[Collected data]
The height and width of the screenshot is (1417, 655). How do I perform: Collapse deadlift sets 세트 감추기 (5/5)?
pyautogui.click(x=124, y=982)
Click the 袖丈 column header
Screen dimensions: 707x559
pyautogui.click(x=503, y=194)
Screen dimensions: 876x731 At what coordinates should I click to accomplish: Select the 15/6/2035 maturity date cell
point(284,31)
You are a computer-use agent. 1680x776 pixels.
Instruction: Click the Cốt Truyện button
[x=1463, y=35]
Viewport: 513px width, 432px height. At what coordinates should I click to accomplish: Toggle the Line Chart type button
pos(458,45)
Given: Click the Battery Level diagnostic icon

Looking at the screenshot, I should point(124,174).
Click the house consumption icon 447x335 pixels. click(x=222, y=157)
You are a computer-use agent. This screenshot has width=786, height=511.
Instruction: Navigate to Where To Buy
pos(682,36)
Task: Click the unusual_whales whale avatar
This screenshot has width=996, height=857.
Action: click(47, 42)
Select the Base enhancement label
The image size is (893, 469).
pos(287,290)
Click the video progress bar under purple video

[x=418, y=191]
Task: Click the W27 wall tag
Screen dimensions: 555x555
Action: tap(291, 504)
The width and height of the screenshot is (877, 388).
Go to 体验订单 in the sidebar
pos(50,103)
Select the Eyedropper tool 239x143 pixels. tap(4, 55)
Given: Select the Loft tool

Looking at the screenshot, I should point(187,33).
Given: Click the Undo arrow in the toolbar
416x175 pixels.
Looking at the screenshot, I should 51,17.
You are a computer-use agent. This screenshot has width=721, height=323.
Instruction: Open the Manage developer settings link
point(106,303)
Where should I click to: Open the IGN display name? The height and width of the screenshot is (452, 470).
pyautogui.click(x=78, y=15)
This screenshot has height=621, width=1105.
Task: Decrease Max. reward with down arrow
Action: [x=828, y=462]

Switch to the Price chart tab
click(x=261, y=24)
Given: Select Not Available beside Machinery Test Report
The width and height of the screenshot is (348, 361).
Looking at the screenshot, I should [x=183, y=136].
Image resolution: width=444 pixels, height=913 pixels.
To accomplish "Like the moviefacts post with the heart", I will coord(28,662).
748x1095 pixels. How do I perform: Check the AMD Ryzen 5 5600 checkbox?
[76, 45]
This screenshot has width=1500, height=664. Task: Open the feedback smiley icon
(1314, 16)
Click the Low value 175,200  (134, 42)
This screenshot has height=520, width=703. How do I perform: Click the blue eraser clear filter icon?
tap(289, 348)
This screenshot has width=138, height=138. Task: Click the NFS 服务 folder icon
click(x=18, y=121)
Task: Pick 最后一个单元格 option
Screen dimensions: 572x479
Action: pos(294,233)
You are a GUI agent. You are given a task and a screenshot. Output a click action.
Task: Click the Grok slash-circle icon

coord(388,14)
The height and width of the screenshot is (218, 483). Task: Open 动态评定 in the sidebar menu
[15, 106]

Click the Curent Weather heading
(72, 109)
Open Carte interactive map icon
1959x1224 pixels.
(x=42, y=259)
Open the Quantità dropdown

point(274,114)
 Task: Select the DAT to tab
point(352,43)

Work required: Each entry, exactly as written, should be set down once more.

Task answer:
The height and width of the screenshot is (1417, 655). How do I perform: Collapse deadlift sets 세트 감추기 (5/5)?
pyautogui.click(x=124, y=982)
Click the 袖丈 column header
Screen dimensions: 707x559
pyautogui.click(x=503, y=194)
Screen dimensions: 876x731 At what coordinates should I click to accomplish: Select the 15/6/2035 maturity date cell
point(284,31)
You are a computer-use agent. 1680x776 pixels.
Instruction: Click the Cốt Truyện button
[x=1463, y=35]
Viewport: 513px width, 432px height. At what coordinates should I click to accomplish: Toggle the Line Chart type button
pos(458,45)
Given: Click the Battery Level diagnostic icon

Looking at the screenshot, I should point(124,174).
Click the house consumption icon 447x335 pixels. click(x=222, y=157)
You are a computer-use agent. This screenshot has width=786, height=511.
Instruction: Navigate to Where To Buy
pos(682,36)
Task: Click the unusual_whales whale avatar
This screenshot has width=996, height=857.
Action: click(47, 42)
Select the Base enhancement label
The image size is (893, 469).
pos(287,290)
Click the video progress bar under purple video

[x=418, y=191]
Task: Click the W27 wall tag
Screen dimensions: 555x555
Action: tap(291, 504)
The width and height of the screenshot is (877, 388).
Go to 体验订单 in the sidebar
pos(50,103)
Select the Eyedropper tool 239x143 pixels. tap(4, 55)
Given: Select the Loft tool

Looking at the screenshot, I should point(187,33).
Given: Click the Undo arrow in the toolbar
416x175 pixels.
Looking at the screenshot, I should 51,17.
You are a computer-use agent. This screenshot has width=721, height=323.
Instruction: Open the Manage developer settings link
point(106,303)
Where should I click to: Open the IGN display name? The height and width of the screenshot is (452, 470).
pyautogui.click(x=78, y=15)
This screenshot has height=621, width=1105.
Task: Decrease Max. reward with down arrow
Action: [x=828, y=462]

Switch to the Price chart tab
click(x=261, y=24)
Given: Select Not Available beside Machinery Test Report
The width and height of the screenshot is (348, 361).
Looking at the screenshot, I should [x=183, y=136].
Image resolution: width=444 pixels, height=913 pixels.
To accomplish "Like the moviefacts post with the heart", I will coord(28,662).
748x1095 pixels. How do I perform: Check the AMD Ryzen 5 5600 checkbox?
[76, 45]
This screenshot has width=1500, height=664. Task: Open the feedback smiley icon
(1314, 16)
Click the Low value 175,200  (134, 42)
This screenshot has height=520, width=703. How do I perform: Click the blue eraser clear filter icon?
tap(289, 348)
This screenshot has width=138, height=138. Task: Click the NFS 服务 folder icon
click(x=18, y=121)
Task: Pick 最后一个单元格 option
Screen dimensions: 572x479
Action: pos(294,233)
You are a GUI agent. You are given a task and a screenshot. Output a click action.
Task: Click the Grok slash-circle icon

coord(388,14)
The height and width of the screenshot is (218, 483). Task: Open 动态评定 in the sidebar menu
[15, 106]

Click the Curent Weather heading
(72, 109)
Open Carte interactive map icon
1959x1224 pixels.
(x=42, y=259)
Open the Quantità dropdown

point(274,114)
 Task: Select the DAT to tab
point(352,43)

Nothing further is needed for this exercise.